Dengan mata berbinar Susan bertanya, “Jadi kita bisa memiliki seratus ekor sapi? Atau kita besok pergi ke ibukota saja untuk membeli baju baru dan mainan yang bagus. Besoknya lagi kita ke kota pelabuhan, aku suka sekali makan ikan bakar di pinggir pantai, lalu naik perahu kecil mengelilingi Pulau Bidadari yang indah. Bagaimana Ayah, apakah Ayah setuju?” Ayah Susan tersenyum, demikian pula dengan ibu Susan. “Sebaiknya kita simpan dulu saja barang berharga ini. Barang ini bukan milik kita, engkau hanya menemukannya. Kita tunggu hingga tiga hari, bila tidak ada yang mencarinya kita akan pikirkan lagi akan diapakan barang ini,” ujar ayah Susan sambil membungkus kembali barang-barang tersebut.
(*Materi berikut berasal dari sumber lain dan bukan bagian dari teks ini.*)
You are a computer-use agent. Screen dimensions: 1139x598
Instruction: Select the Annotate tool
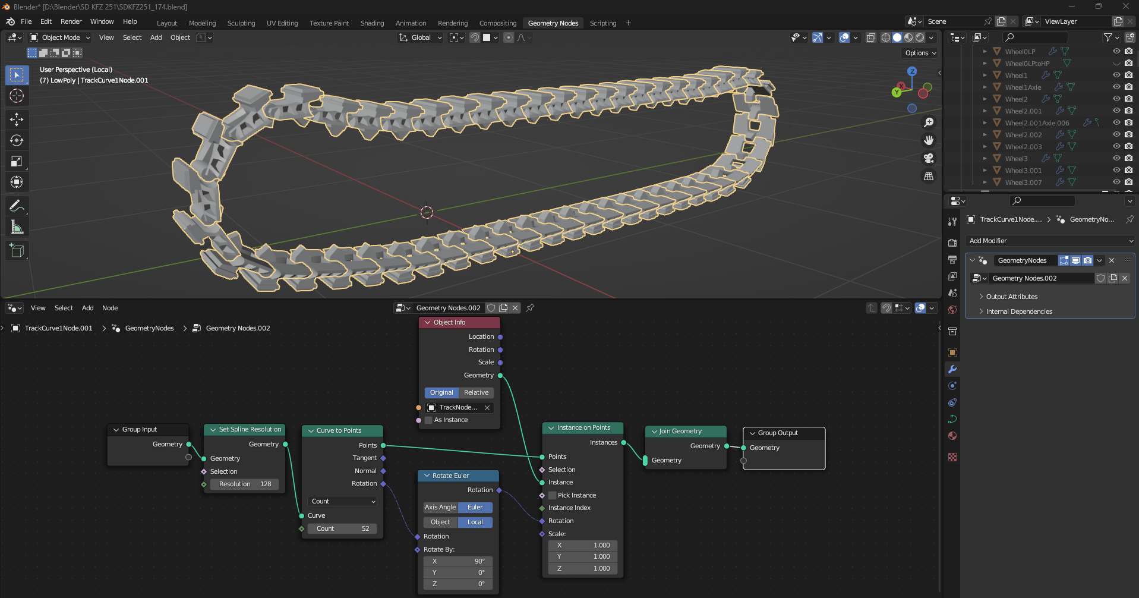[x=17, y=206]
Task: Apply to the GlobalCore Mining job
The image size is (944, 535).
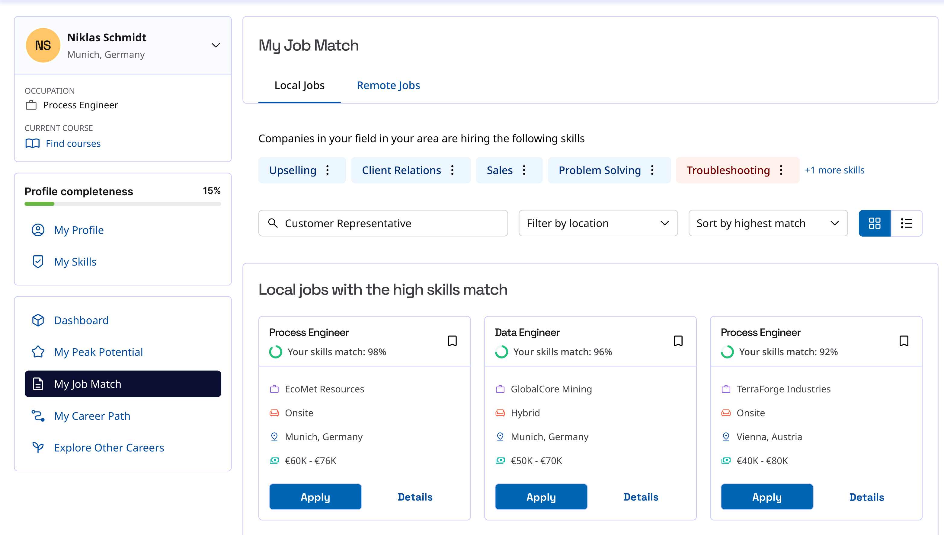Action: coord(541,497)
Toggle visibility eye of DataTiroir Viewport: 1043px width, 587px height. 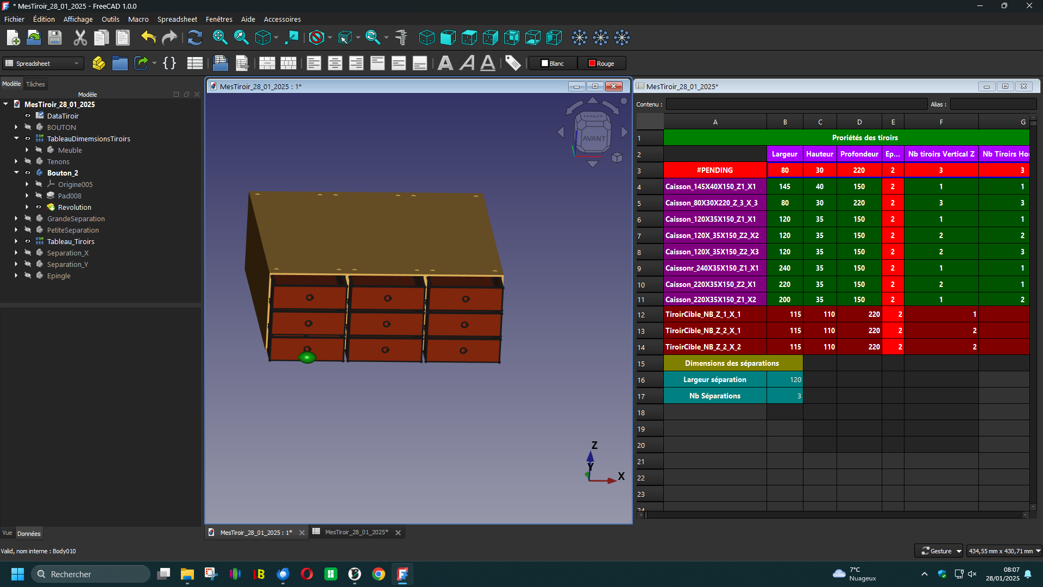(28, 116)
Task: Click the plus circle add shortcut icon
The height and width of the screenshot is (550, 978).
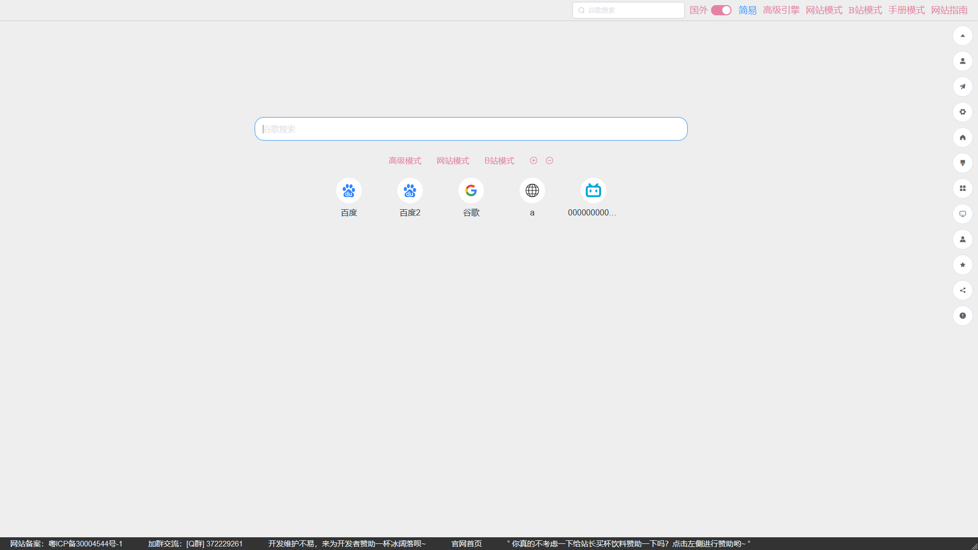Action: point(533,160)
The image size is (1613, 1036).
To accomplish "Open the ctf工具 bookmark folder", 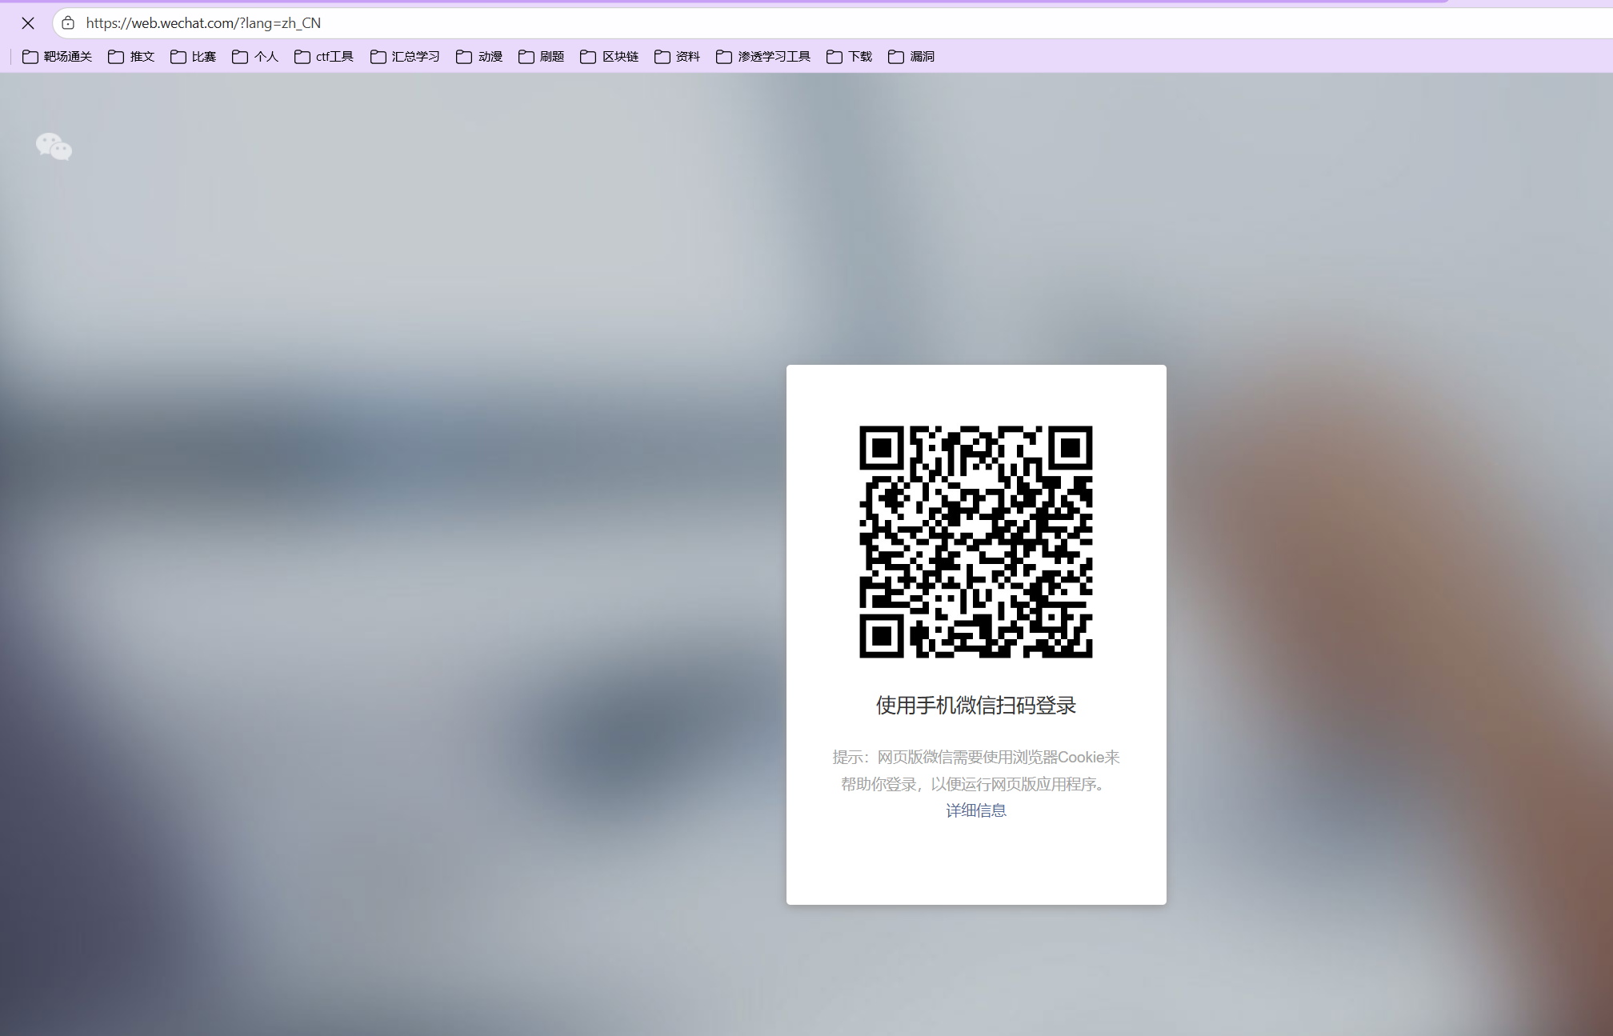I will pyautogui.click(x=324, y=57).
Ibu Susan pun menyahut, “Susan, ayo bantu ibu menyiapkan makan malam.” “Iya Bu,” sahut Susan.

-=-

Keesokan harinya, pagi-pagi benar Susan sudah bangun. Semalam dia bermimpi indah. Bermimpi berkejaran di tepi laut dengan ayah dan ibunya, dengan memakai baju baru berwarna-warni yang indah. Dia juga bermimpi berkunjung ke ibukota, berjalan-jalan di pusat kotanya yang ramai dengan berbagai pedagang mainan. Boneka-boneka besar, pinsil warna-warni, dan banyak hal menarik dilihatnya dalam mimpinya. Ketika pagi itu dia bangun, dia mengingat akan barang berharga yang ditemukannya. Kini barang itu disimpan oleh ayahnya.

Susan pun berpikir bahwa dia pasti akan sedih bila barang kesayangannya hilang, jadi Susan pun berpikir bahwa pemilik barang itu pun kini sedang sedih. Tapi jika pemiliknya datang mengambil barang berharga itu Susan juga akan sedih, dia tidak bisa membeli mainan yang indah dan pergi ke kota pelabuhan yang indah dengan hamparan pasir putihnya. Sapinya pun tidak akan bertambah, padahal ayahnya bilang bahwa benda temuan Susan bisa ditukarkan dengan seratus sapi. Teringat akan sapinya, Susan pun keluar rumah, menuju ayahnya yang sedang memberi makan sapi mereka.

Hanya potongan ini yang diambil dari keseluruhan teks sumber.